= Task goal =
Select, from the material below, each line with "computer" in it.
____ Source data
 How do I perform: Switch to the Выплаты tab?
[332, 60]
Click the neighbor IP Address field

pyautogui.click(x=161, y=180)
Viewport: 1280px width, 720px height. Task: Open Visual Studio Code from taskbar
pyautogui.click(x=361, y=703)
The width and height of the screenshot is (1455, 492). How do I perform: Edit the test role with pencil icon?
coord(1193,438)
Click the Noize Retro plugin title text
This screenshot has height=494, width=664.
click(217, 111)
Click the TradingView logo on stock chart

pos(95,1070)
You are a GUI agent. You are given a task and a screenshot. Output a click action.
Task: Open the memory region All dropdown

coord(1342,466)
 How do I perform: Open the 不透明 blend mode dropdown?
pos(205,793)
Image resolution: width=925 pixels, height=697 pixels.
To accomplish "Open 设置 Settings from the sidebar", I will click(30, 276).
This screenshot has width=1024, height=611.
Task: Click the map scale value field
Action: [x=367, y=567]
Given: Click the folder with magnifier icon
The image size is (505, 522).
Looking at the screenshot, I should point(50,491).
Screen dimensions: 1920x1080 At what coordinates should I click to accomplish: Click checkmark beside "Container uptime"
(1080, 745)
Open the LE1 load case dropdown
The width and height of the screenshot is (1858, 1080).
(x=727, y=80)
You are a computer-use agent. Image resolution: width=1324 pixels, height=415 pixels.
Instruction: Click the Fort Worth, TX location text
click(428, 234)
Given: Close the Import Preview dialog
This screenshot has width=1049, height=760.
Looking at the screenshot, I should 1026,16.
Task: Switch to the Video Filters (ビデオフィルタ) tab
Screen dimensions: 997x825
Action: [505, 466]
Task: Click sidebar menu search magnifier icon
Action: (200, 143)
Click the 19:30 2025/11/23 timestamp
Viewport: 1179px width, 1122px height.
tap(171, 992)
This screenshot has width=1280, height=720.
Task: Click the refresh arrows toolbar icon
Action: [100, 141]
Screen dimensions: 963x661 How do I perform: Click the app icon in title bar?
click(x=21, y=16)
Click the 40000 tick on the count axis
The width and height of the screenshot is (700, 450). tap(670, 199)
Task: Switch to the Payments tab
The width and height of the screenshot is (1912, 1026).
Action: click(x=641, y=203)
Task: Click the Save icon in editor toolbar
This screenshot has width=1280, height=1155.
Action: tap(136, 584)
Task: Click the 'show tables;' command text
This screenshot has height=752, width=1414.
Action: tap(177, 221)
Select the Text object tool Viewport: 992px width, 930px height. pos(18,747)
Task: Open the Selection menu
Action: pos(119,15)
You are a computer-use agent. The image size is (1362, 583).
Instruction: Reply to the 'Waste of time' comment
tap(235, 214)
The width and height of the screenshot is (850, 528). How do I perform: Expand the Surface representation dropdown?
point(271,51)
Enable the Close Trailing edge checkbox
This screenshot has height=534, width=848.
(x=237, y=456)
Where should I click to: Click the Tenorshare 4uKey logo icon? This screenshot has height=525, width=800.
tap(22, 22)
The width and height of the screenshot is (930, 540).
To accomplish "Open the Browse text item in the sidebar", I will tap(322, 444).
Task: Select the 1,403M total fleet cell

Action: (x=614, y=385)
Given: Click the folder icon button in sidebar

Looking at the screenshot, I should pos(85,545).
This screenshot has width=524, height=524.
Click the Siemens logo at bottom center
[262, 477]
________
= Written solution =
You are a computer-use agent. Image resolution: width=1324 pixels, height=415 pixels.
You are a computer-use agent. The image size is (1362, 583).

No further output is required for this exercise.